═══ Data section ═══

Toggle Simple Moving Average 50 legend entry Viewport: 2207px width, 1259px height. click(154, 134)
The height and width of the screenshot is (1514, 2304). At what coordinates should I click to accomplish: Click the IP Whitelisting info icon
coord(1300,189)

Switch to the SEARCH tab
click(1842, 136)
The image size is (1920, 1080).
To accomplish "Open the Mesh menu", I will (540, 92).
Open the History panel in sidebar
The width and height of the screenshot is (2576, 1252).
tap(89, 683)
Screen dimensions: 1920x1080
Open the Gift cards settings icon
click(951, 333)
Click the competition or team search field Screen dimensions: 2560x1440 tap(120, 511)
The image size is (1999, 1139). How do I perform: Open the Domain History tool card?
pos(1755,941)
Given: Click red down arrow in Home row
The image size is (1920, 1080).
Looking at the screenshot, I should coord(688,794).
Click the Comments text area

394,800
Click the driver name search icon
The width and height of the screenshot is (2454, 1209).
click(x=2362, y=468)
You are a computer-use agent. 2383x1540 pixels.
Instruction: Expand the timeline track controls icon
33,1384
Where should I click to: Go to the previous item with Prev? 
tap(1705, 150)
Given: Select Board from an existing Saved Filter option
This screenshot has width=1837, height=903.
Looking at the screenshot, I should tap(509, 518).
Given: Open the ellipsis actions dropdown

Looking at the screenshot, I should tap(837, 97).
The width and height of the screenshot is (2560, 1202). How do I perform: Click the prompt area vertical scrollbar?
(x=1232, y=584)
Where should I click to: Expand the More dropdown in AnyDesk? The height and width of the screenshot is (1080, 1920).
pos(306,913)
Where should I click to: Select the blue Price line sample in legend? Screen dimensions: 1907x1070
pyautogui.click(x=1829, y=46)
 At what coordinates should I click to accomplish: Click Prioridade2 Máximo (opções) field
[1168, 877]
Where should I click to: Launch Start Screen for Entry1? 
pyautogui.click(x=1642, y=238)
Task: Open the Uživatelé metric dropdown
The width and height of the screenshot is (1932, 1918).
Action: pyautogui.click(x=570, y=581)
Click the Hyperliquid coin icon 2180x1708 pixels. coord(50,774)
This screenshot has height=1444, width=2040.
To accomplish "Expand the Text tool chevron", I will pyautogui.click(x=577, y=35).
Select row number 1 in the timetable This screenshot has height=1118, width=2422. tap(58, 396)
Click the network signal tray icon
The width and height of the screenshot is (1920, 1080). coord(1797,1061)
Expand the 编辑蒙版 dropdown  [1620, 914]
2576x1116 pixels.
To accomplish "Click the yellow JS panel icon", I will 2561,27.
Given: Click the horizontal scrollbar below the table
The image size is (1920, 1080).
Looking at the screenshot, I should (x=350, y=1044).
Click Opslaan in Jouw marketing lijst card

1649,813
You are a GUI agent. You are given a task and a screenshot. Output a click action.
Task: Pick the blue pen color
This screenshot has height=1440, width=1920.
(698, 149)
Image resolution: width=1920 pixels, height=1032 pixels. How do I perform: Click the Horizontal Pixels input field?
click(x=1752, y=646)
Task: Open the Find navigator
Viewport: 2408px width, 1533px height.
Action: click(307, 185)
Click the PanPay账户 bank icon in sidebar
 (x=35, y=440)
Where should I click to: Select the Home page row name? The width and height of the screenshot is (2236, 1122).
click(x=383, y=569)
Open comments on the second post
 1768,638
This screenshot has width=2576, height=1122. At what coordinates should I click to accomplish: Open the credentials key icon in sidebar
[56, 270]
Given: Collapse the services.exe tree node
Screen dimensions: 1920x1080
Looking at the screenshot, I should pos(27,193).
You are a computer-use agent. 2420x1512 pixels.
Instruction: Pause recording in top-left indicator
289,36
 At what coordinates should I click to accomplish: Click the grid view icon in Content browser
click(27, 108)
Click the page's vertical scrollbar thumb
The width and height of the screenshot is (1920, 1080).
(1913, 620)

═══

What to work on:
Show every line in the listing above that carries the word "panel".

Solved exercise:
Open the History panel in sidebar
To accomplish "Click the yellow JS panel icon", I will 2561,27.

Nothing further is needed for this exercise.